Choose them carelessly: when you buy them, check that they are fresh and intact, of a bright color and without dents. Fresh are tough, with the stem that does not bend but – if forced – it breaks. Check that the tips are well closed, upright and crunchy and that the firm but not woody stems have a uniform color, without spots. An extra eye for asparagus in the center of the bunch, because they tend to deteriorate faster.

Do not peel the remaining stem: in theory, once you have measured the asparagus – aligning it on the side of the tip and eliminating the hard part of the stem, on the other side – there would be no need to peel the part that remained attached to the tip. Mistaken. Tender inside, even the thin wild asparagus can be fibrous on the outside: arm yourself with potato peeler or a paring knife, and scrape it from the tip (excluding it) towards the stem, with a very light hand (you will not want to find yourself with asparagus in julienne!) .

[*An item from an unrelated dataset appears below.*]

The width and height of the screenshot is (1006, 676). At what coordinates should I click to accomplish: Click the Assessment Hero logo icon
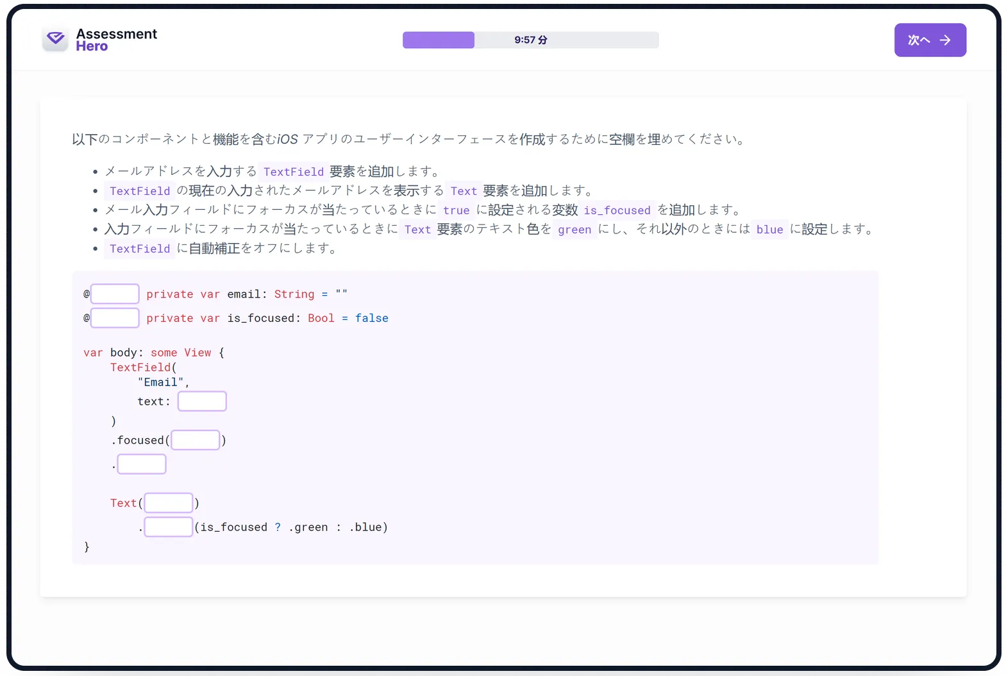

Do not use the asparagus: tall and narrow, equipped with a basket and lid, the asparagus is the pot designed specifically for asparagus. For an optimal cooking they must be placed in the basket, closed in bunches and with the points facing upwards; the water in the pot should reach only half of the stem and do not forget the lid: in this way the stems will boil while the tips, softer, will steam, remaining more crispy. They will be ready when they "bow their heads". Alternatively, cook them lying down with steam, with a little water, checking the cooking because when the tips are ready the thicker stems will be a little behind.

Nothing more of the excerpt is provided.